# Plush or Long Coat?



## wundergsd

10 wk old Black sable female. Do you consider her a LC or just plush?


----------



## apenn0006

cutest puppy EVER!! It looks like an Ewok!  I have no idea about the coat...sorry


----------



## Luca

No idea, but she is ADORABLE. Where'd you get her?


----------



## Piper'sgrl

I think shes just fluffy right now but I think she might end up being a standard coat..Her coat doesnt seem "fluffy" enough to be considered a lc or plush..but just my opinion..Shes definitely an adorable pup though!


----------



## Cassidy's Mom

I'm going to guess long stock coat, based on the ear fuzzies.


----------



## CeCe

I see a plush coat. She is so cute!


----------



## wundergsd

Thank you! She's fluffy indeed. She's comes across to me as a long coat. Her belly hair isn't short either... lol


----------



## jang

Whatever she is..she is flipping adorable!! Look at those feet!!!


----------



## FrankieC

Hard to say for sure but I would put my dollar down on long coat. Our puppy, although she looks like a squirrel now (1 week), is from long coat parents and I have seen many pics from past litters that look similar.

Either way, she is awesome! Congrats.


----------



## Jag

Probably a plush coat...but you're going to have to wait for the adult coat I think to be 100% sure. CUTE pup!


----------



## Cassidy's Mom

"Plush" is a descriptive term, I hope you know it's not an actual coat type. There's stock coat, long stock coat (with undercoat) and true long coat (no undercoat). True long coats are not that common, most of the time when people refer to coaties they're talking about long stock coats. 
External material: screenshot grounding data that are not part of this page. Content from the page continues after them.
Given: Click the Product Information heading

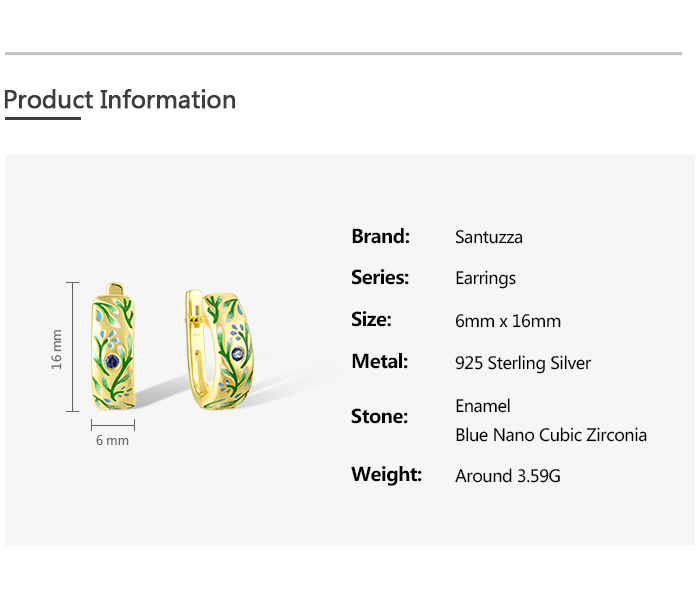Looking at the screenshot, I should [120, 100].
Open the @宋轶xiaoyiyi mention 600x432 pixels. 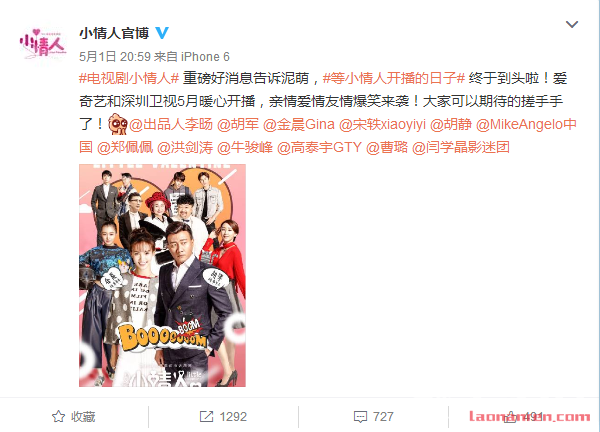click(382, 124)
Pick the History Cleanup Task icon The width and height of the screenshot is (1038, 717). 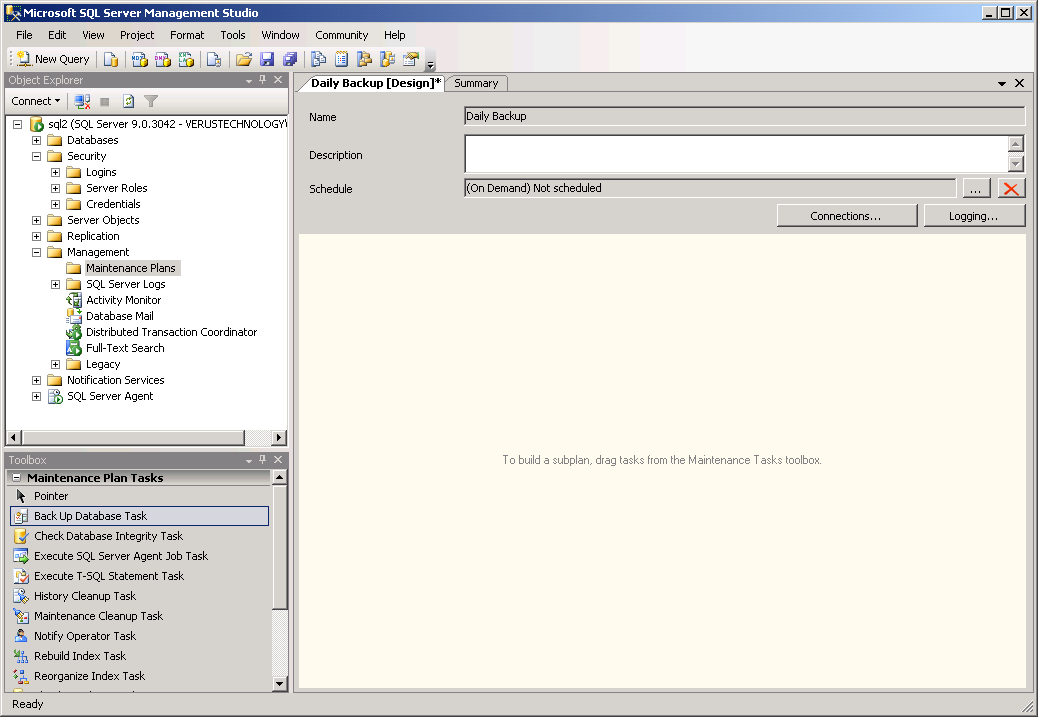coord(21,596)
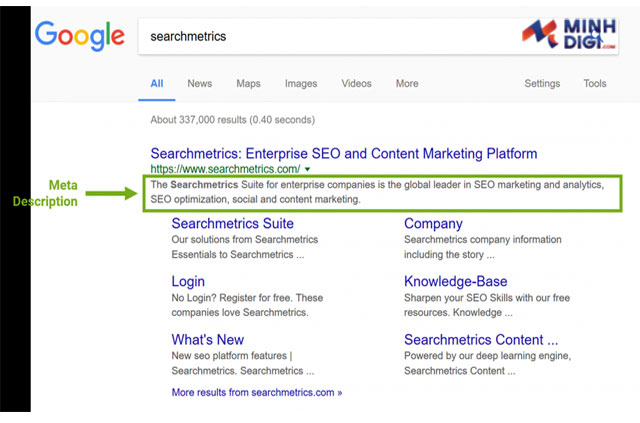Open the Searchmetrics Suite sitelink
Image resolution: width=640 pixels, height=423 pixels.
click(x=233, y=223)
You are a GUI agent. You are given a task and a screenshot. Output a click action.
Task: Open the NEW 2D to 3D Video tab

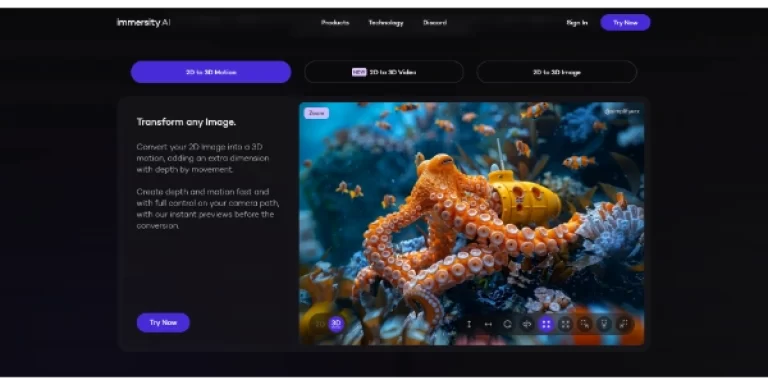(384, 72)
Halo's coat is not that long on her body and it's very soft, dense, and plush feeling, but she is a long stock coat. Stock coats can be short and tight to the body or fuller and plusher, but it's still a stock coat.


----------



## Anthony8858

Regardless, it's a real nice looking pup.


----------



## 1sttimeforgsd

Downright gorgeous! :wub:


----------



## wolfstraum

Long stock coat - some who are just marginal are called "plush" but plush is not an official coat length...just like 'sorrel' is not really a genetic horse color  but a description of a bright red chestnut...

Lee


----------



## middleofnowhere

One of my long coats had every which way puppy fur.
The other had a pretty tight coat - my current stock coat was fluffier as a pup!


----------



## Gharrissc

I can't give any good advice about the coat,but she is beautiful!


----------



## FG167

wolfstraum said:


> Long stock coat - some who are just marginal are called "plush" but plush is not an official coat length...just like 'sorrel' is not really a genetic horse color  but a description of a bright red chestnut...
> 
> Lee


:thumbup:

My boy is a long stock and his body coat is hardly any longer than our stock coated dog. Just his ear fluffs/leg fluffs/toe sprouts/buff fluffs


----------